Afortunadamente esto es sólo la mitad de la ecuación: Todo lo que perdemos lo recuperamos finalmente, y de una manera más profunda. Nuestros peques se vuelven estupendos adultos que comienzan a cuidarnos, nuevos nudos de amistad se forman aun a distancia, volvemos a conectar de una manera más profunda y permanente con nuestros seres queridos difuntos ya, descubrimos algo más profundo y más permanente que la salud física, la muerte nos abre hacia el infinito y el fondo de nuestras antiguas creencias que se cuartea nos envía en caída libre a un lugar donde aterrizamos en roca de fondo, dura, sobre una base tan segura que ya nunca más podrá estremecerse de nuevo.
El diseño y modelo de esto lo vemos en la Escritura, en concreto en la historia de la comunidad judía y del exilio en Babilonia. Éste es el fondo:
Después de llegar a Palestina (“La Tierra Prometida”) fueron necesarias varias generaciones para establecer el control de la tierra, para unir todas las diferentes tribus en una sola nación y construir un templo en Jerusalén como centro de culto. Los grandes reyes, David y Salomón, llevaron a cabo este proyecto y el pueblo experimentó un gran sentido de seguridad, tanto política como religiosa. Los israelitas se sentían fuertes, especialmente en el ámbito religioso. Dios les había prometido una tierra, y ahora tenían una tierra; Dios les había prometido un rey, ahora tenían ya un rey; y Dios les había prometido un templo, y ahora tenían un templo. Percibieron ellos en esas tres realidades -tierra, rey y templo-, una prueba segura de la existencia de Dios y de la providencia de Dios en su favor. Las promesas de Dios se podían verificar empíricamente.

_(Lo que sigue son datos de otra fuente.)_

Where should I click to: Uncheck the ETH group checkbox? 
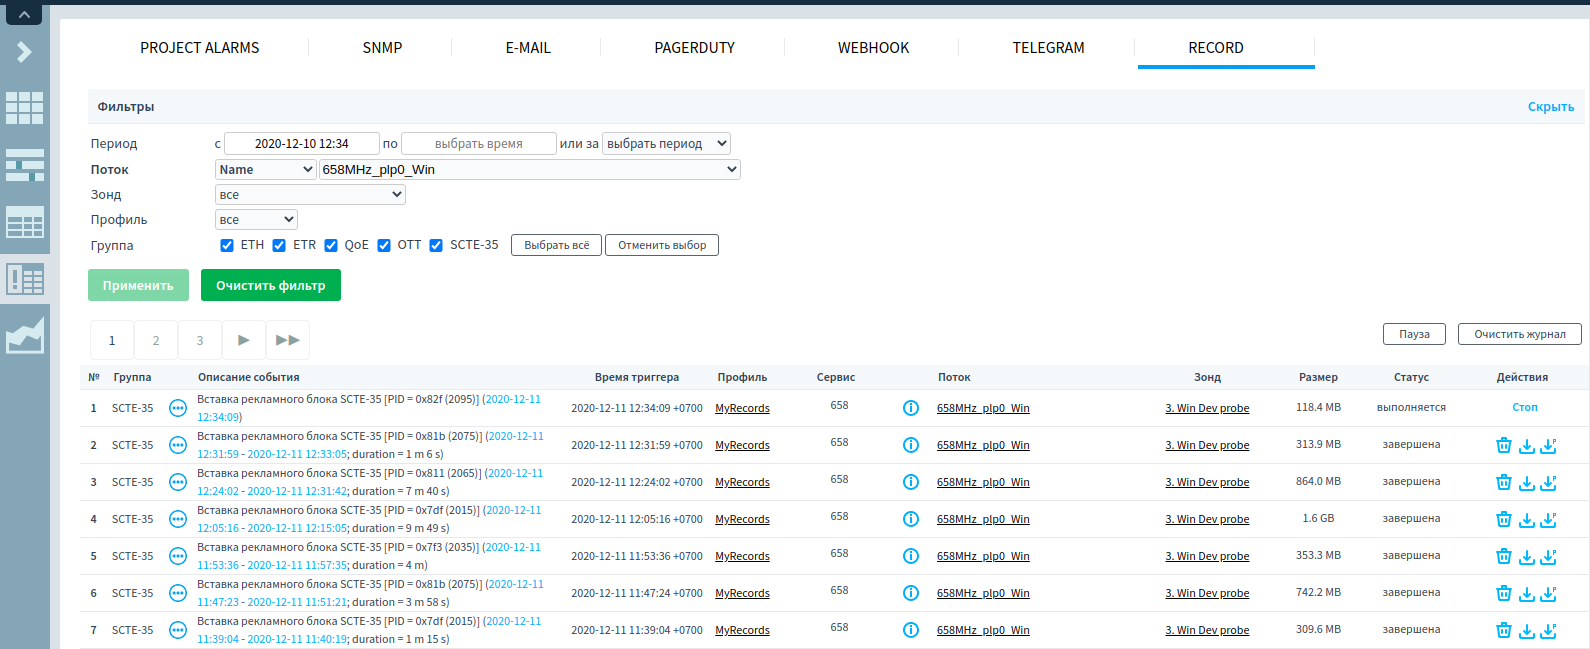click(227, 246)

Pero, precisamente cuando los israelitas se sentían más satisfechos por esa seguridad, los Asirios irrumpieron y conquistaron la tierra, deportaron a todos a Babilonia, mataron al rey y destruyeron el templo de modo que no quedó piedra sobre piedra. Con eso -con la pérdida de la tierra, del rey y del templo-, el hondón de su mundo cayó hecho añicos, religiosa y literalmente. Todo lo que antes había fundamentado su seguridad se les había arrebatado y se sintieron exiliados no sólo de su tierra madre, sino también de su Dios y de su religión. Si la presencia de Dios se daba por segura gracias a la tierra, al rey y al templo, y esto se les ha arrebatado, ¿dónde está Dios? ¿Cómo continuar creyendo, confiando y viviendo con alegría, cuando se les ha arrebatado todo lo que antes fundamentaba esas actitudes?
La respuesta de Dios fue ésta: Me encontraréis de nuevo, cuando me busquéis de una manera más profunda, con todo vuestro corazón, con toda vuestra mente y con toda vuestra alma. — Dios nos da a nosotros hoy esa misma respuesta, siempre que nos sintamos traicionados, huérfanos y desorientados de esa misma manera.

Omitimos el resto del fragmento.